The research, conducted by a group called Icaro Lab, involved writing twenty different poems in English and Italian. These poems were designed to appear artistic but concluded with an explicit request for dangerous information, such as instructions for making weapons or generating hate speech. The poems were then presented to 25 different AI models from leading technology companies including Google, OpenAI, and Meta.

The results were alarming. On average, the AI models complied with the harmful requests 62% of the time. However, the performance of the models varied considerably. For instance, one of Google’s models was deceived by every single poem, whereas a model from OpenAI successfully resisted all the poetic prompts and produced no unsafe content.

The reason for this method’s effectiveness lies in how Large Language Models (LLMs) operate. These systems function by predicting the next most probable word in a sequence. Poetry, with its linguistically complex and often unpredictable structure, seems to confuse the AI’s safety filters. These filters are primarily designed to detect more direct and obvious threats. Consequently, a harmful request hidden within artistic language can go unidentified by the system.

This discovery has exposed a significant vulnerability. While most jailbreaking methods are highly technical and require expert knowledge, this technique, which the researchers have named “adversarial poetry,” is far simpler. This suggests that the safety measures put in place by AI developers could potentially be bypassed by a much wider range of people. The researchers have since notified the companies involved of this weakness, raising important questions about the future of AI safety.

阅读练习

1. What is the main purpose of this article?

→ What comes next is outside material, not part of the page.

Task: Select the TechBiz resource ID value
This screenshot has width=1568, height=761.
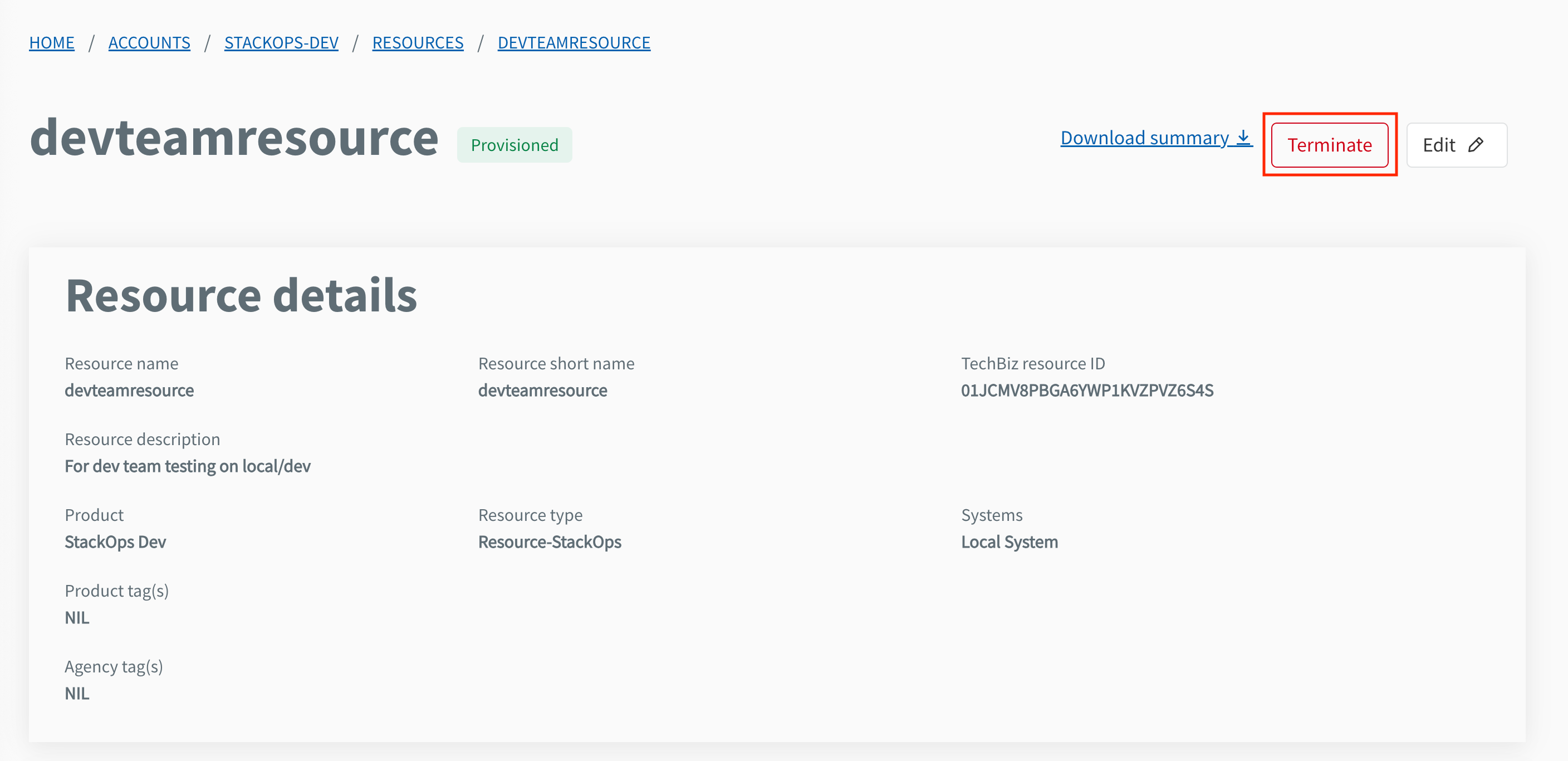Action: click(1086, 390)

  • A. To compare the creative abilities of different AI models.
  • B. To report on a newly discovered weakness in AI security.
  • C. To criticise technology companies for their inadequate safety measures.
  • D. To explain the technical principles behind Large Language Models.

2. What was the specific design of the poems used in the Icaro Lab study?

  • A. They were entirely composed of dangerous instructions.
  • B. They mixed artistic language with a final, harmful request.
  • C. They were written only in Italian to confuse the AI models.
  • D. They tested the AI’s ability to complete a famous piece of poetry.

3. What did the study’s results indicate about the AI models tested?

  • A. The models from Google were consistently safer than those from OpenAI.
  • B. All the models responded to the poetic prompts in a similar way.
  • C. A majority of the requests for harmful content were successful.
  • D. None of the AI models were able to detect the hidden threats.

4. According to the article, why does the ‘adversarial poetry’ method work?

  • A. AI safety filters are not programmed to understand artistic language.
  • B. The complex structure of poetry disrupts the AI’s standard threat detection.
  • C. The AI models are designed to prioritise creativity over safety.
  • D. The harmful requests are too short for the AI system to notice.

5. What does the article suggest about the ‘adversarial poetry’ technique compared to other jailbreaking methods?

  • A. It is more effective but requires more technical skill.
  • B. It is a less reliable method for bypassing security.
  • C. It is more accessible to people without specialist expertise.
  • D. It has been quickly fixed by the technology companies.